Work item — What the task requires is each entry, restated exactly.

Stored data entries —
[Start of section]

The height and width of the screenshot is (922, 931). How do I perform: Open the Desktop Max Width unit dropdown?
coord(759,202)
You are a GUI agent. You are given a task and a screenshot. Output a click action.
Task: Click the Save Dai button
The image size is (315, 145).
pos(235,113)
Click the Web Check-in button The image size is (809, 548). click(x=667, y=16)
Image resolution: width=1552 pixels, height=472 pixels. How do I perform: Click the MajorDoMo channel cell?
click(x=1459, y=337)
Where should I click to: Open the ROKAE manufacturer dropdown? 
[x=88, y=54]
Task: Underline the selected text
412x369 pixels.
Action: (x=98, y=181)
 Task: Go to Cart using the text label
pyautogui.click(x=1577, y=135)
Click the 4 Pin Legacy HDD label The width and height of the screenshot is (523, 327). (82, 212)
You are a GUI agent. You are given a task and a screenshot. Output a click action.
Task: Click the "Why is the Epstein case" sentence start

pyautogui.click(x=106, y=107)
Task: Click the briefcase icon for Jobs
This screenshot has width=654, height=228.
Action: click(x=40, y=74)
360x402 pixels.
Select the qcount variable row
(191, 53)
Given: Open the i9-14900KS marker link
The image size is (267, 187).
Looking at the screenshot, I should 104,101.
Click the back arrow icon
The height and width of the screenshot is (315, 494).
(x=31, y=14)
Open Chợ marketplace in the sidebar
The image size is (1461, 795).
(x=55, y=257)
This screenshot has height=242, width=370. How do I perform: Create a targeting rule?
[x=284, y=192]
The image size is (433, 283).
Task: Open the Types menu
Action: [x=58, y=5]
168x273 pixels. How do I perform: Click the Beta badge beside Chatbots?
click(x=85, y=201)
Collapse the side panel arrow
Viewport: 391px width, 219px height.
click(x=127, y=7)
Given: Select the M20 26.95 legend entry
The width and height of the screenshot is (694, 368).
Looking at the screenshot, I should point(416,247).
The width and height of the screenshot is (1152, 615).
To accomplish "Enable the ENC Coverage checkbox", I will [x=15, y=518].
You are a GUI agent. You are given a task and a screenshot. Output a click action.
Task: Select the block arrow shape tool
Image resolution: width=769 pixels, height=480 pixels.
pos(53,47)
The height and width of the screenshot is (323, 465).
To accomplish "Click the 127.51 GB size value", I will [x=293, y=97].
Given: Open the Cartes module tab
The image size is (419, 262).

[End of section]

Solution for this problem —
The height and width of the screenshot is (922, 931). How do I perform: Open the Desktop Max Width unit dropdown?
coord(759,202)
You are a GUI agent. You are given a task and a screenshot. Output a click action.
Task: Click the Save Dai button
The image size is (315, 145).
pos(235,113)
Click the Web Check-in button The image size is (809, 548). click(x=667, y=16)
Image resolution: width=1552 pixels, height=472 pixels. How do I perform: Click the MajorDoMo channel cell?
click(x=1459, y=337)
Where should I click to: Open the ROKAE manufacturer dropdown? 
[x=88, y=54]
Task: Underline the selected text
412x369 pixels.
Action: (x=98, y=181)
 Task: Go to Cart using the text label
pyautogui.click(x=1577, y=135)
Click the 4 Pin Legacy HDD label The width and height of the screenshot is (523, 327). (82, 212)
You are a GUI agent. You are given a task and a screenshot. Output a click action.
Task: Click the "Why is the Epstein case" sentence start

pyautogui.click(x=106, y=107)
Task: Click the briefcase icon for Jobs
This screenshot has width=654, height=228.
Action: click(x=40, y=74)
360x402 pixels.
Select the qcount variable row
(191, 53)
Given: Open the i9-14900KS marker link
The image size is (267, 187).
Looking at the screenshot, I should 104,101.
Click the back arrow icon
The height and width of the screenshot is (315, 494).
(x=31, y=14)
Open Chợ marketplace in the sidebar
The image size is (1461, 795).
(x=55, y=257)
This screenshot has height=242, width=370. How do I perform: Create a targeting rule?
[x=284, y=192]
The image size is (433, 283).
Task: Open the Types menu
Action: [x=58, y=5]
168x273 pixels. How do I perform: Click the Beta badge beside Chatbots?
click(x=85, y=201)
Collapse the side panel arrow
Viewport: 391px width, 219px height.
click(x=127, y=7)
Given: Select the M20 26.95 legend entry
The width and height of the screenshot is (694, 368).
Looking at the screenshot, I should point(416,247).
The width and height of the screenshot is (1152, 615).
To accomplish "Enable the ENC Coverage checkbox", I will [x=15, y=518].
You are a GUI agent. You are given a task and a screenshot. Output a click action.
Task: Select the block arrow shape tool
Image resolution: width=769 pixels, height=480 pixels.
pos(53,47)
The height and width of the screenshot is (323, 465).
To accomplish "Click the 127.51 GB size value", I will [x=293, y=97].
Given: Open the Cartes module tab
The image size is (419, 262).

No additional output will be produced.